Copy out every line of the material below word for word, leaving out the pictures.

:: Data provided ::
- - -

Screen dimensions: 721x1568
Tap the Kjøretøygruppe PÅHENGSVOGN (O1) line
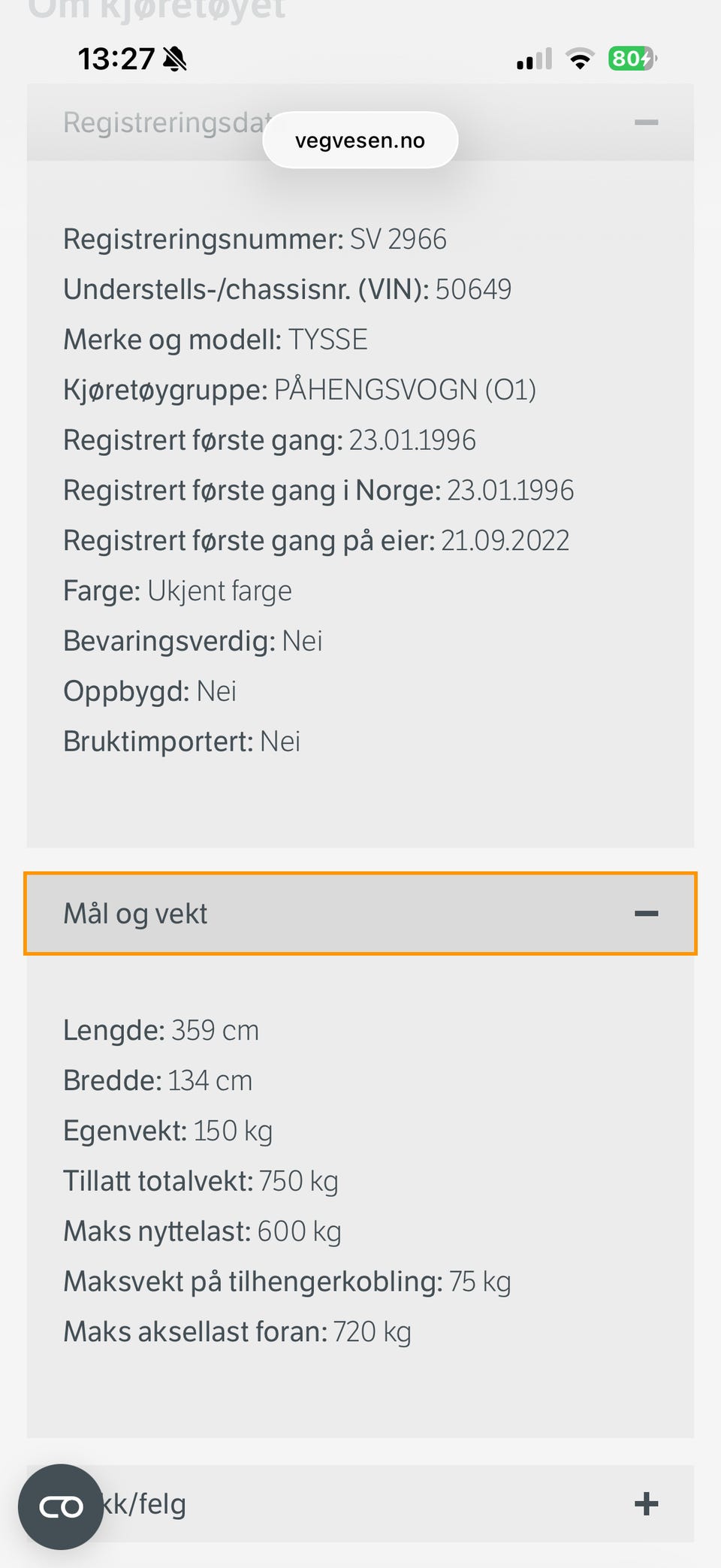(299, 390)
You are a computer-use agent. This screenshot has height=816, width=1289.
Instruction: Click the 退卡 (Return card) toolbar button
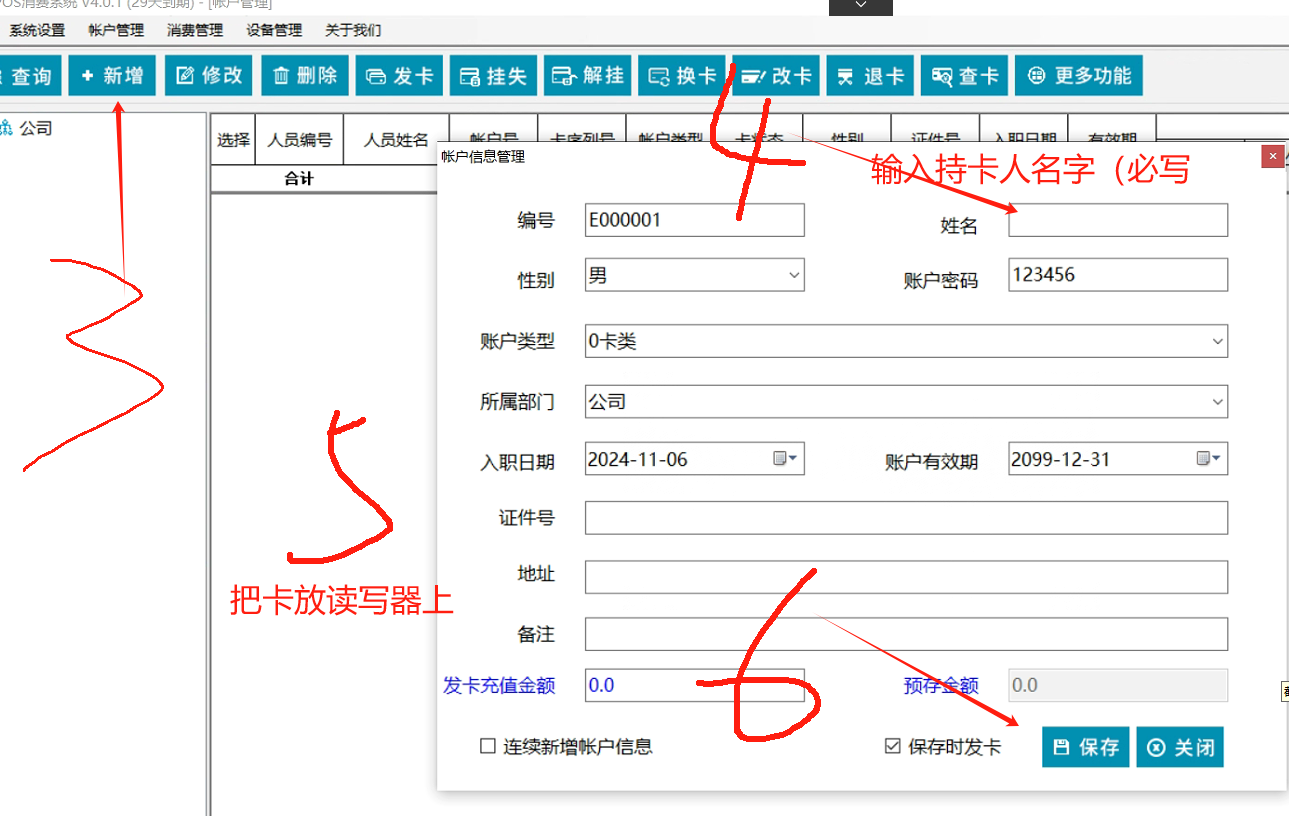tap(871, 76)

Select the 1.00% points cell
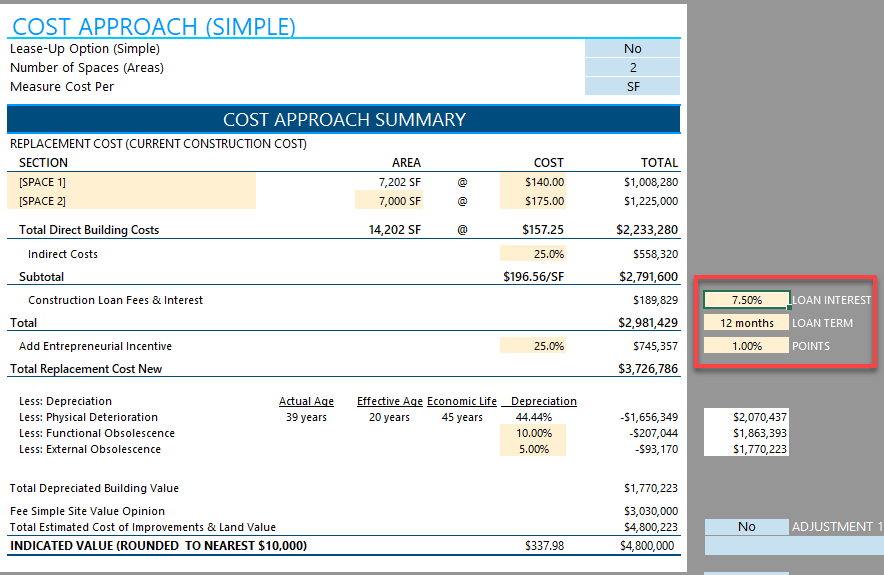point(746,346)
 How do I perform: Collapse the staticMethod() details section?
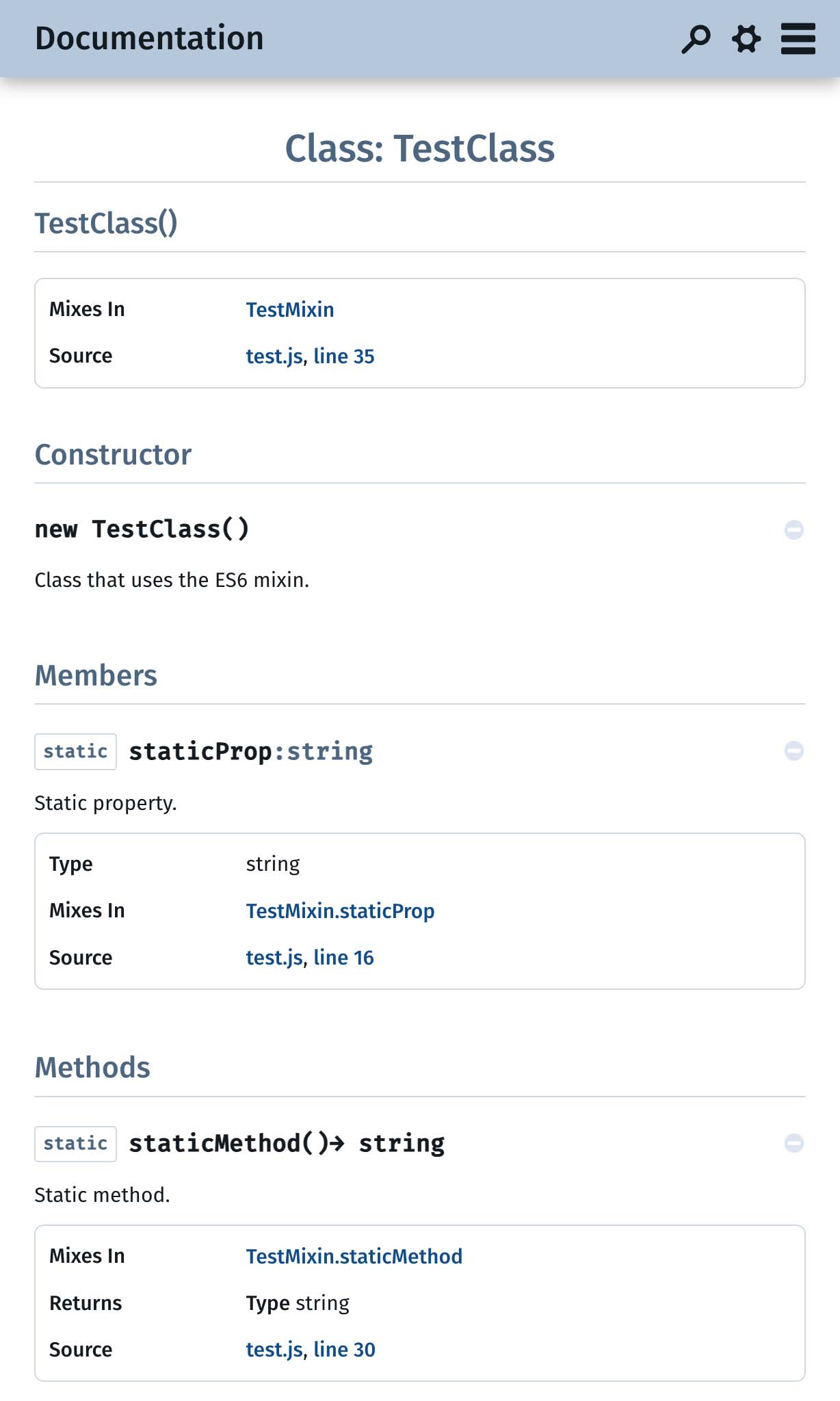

- - -

:: Task response ::
Screen dimensions: 721x1568
Tap the Kjøretøygruppe PÅHENGSVOGN (O1) line
(299, 390)
You are a computer-use agent. This screenshot has height=816, width=1289.
Instruction: Click the 退卡 (Return card) toolbar button
tap(871, 76)

Select the 1.00% points cell
point(746,346)
 How do I perform: Collapse the staticMethod() details section?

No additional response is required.